CVE-2026-31218: optimate: unsafe torch.load() enables RCE via model file

AWAITING NVD
Published May 12, 2026
CISO Take

The optimate neural network optimization framework contains an insecure deserialization flaw where model state dictionaries are loaded using PyTorch's torch.load() without the weights_only=True safety parameter, enabling arbitrary Python code execution during model loading. This is a well-understood and extensively documented attack class in ML pipelines — crafting a malicious pickle-embedded .pt file requires no advanced skills, meaning the exploitation barrier is trivially low for any attacker who can supply a model file to your training infrastructure. No public exploit exists and the package is not in CISA KEV, but urgency extends beyond optimate itself: this CVE signals a pervasive pattern across ML codebases where insecure torch.load() usage is endemic. Audit all torch.load() calls in your codebase for missing weights_only=True, enforce cryptographic model provenance verification, and evaluate migrating to safetensors format which eliminates pickle-based deserialization entirely.

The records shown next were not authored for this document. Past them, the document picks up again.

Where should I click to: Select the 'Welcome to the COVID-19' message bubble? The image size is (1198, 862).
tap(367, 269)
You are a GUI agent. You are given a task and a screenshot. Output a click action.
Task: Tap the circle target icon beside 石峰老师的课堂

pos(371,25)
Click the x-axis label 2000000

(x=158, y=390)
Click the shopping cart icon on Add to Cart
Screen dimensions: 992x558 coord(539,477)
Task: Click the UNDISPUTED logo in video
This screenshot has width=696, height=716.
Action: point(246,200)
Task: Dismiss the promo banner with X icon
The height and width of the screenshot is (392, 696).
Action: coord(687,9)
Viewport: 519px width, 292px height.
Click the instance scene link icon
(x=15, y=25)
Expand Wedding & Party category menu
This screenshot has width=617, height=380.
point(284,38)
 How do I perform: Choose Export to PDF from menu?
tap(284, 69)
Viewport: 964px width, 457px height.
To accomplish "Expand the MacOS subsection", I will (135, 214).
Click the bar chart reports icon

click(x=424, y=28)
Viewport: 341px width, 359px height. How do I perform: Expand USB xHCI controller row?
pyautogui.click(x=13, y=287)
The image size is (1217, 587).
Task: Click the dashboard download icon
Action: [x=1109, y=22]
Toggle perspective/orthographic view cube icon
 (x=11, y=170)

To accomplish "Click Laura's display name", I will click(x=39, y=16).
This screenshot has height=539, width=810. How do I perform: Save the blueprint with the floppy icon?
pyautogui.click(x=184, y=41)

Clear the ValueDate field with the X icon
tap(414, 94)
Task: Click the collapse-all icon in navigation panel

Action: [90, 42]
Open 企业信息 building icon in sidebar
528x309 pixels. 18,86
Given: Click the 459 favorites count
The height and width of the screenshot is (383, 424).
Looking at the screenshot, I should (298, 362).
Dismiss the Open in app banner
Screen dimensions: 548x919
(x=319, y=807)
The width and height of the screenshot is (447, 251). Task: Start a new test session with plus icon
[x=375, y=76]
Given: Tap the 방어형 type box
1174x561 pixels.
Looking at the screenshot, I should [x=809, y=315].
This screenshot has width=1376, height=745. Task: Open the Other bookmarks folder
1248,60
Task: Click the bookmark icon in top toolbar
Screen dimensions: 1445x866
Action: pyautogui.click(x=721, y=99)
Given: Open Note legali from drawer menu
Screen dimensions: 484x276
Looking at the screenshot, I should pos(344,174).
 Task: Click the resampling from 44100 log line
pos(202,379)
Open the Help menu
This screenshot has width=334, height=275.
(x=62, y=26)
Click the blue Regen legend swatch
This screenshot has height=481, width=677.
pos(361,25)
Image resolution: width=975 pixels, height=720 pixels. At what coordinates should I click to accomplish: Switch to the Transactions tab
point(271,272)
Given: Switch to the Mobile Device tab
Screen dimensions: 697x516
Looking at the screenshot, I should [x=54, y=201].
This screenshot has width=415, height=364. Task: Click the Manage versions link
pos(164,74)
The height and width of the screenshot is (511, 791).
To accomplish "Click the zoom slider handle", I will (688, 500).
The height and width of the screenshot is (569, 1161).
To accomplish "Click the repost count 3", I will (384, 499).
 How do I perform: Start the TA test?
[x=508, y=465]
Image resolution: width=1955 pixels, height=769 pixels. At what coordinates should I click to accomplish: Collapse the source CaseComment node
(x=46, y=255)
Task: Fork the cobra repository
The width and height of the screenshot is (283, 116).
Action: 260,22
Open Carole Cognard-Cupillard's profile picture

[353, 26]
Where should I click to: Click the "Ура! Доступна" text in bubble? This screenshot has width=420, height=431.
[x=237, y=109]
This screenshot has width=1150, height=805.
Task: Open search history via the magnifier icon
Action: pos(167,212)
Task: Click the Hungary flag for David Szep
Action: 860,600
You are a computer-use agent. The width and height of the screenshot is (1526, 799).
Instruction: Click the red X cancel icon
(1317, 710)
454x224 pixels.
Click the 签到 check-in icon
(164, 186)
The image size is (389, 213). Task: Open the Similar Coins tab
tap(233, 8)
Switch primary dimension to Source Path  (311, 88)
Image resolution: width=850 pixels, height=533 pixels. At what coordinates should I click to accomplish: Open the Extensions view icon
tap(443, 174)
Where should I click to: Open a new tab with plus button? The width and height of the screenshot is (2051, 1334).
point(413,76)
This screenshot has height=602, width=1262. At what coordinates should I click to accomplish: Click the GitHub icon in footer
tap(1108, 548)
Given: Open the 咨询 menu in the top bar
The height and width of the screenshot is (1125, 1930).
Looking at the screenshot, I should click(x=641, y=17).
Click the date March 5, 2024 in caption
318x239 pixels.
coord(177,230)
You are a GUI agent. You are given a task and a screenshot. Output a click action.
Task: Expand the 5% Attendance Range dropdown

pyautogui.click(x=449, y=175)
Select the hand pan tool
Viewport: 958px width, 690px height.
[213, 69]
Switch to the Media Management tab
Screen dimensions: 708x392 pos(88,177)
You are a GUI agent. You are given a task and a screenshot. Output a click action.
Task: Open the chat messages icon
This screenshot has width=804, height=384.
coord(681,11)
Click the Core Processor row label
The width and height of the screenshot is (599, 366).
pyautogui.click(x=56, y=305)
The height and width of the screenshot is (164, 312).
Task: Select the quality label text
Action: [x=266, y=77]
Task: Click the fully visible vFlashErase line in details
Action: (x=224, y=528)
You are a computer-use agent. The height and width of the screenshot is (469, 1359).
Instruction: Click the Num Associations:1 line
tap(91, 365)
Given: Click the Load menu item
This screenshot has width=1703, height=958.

Sources: NVD GitHub Advisory ATLAS

Risk Assessment

Effective severity is Critical despite no assigned CVSS score — insecure deserialization yielding arbitrary code execution is among the highest-impact vulnerability classes. Exploitation complexity is low once an attacker can deliver a crafted .pt file to the target environment, which is realistic in collaborative ML workflows, shared model repositories, or any pipeline consuming artifacts from external sources. The narrow attack surface (specific to optimate users loading external models via --model) limits immediate blast radius, but the underlying pattern mirrors dozens of similar CVEs across ML tooling and warrants broad codebase audits beyond this single package.

Attack Kill Chain

Artifact Staging
Adversary crafts a malicious state_dict.pt file by serializing a Python object with a __reduce__ method that executes arbitrary code, embedding the payload using Python's pickle module.
AML.T0011.000
Delivery
Malicious .pt file is placed in a directory accessible to the victim via shared storage, model repository, or supply chain compromise; victim specifies this path using the --model argument.
AML.T0010.003
Code Execution
Victim runs neural_magic_training.py; torch.load() without weights_only=True passes the file to Python's pickle module, which instantiates the adversary's object and executes the embedded payload with training process privileges.
AML.T0018.002
Impact
Adversary achieves full code execution on the ML training host, enabling cloud credential theft, training data exfiltration, lateral movement to connected infrastructure, or persistent backdoor installation.
AML.T0112.001

Severity & Risk

CVSS 3.1
N/A
EPSS
N/A
Exploitation Status
No known exploitation
Sophistication
Trivial

Recommended Action

6 steps
  1. Immediate patch: In neural_magic_training.py and all torch.load() call sites, add weights_only=True to restrict deserialization to safe tensor data only.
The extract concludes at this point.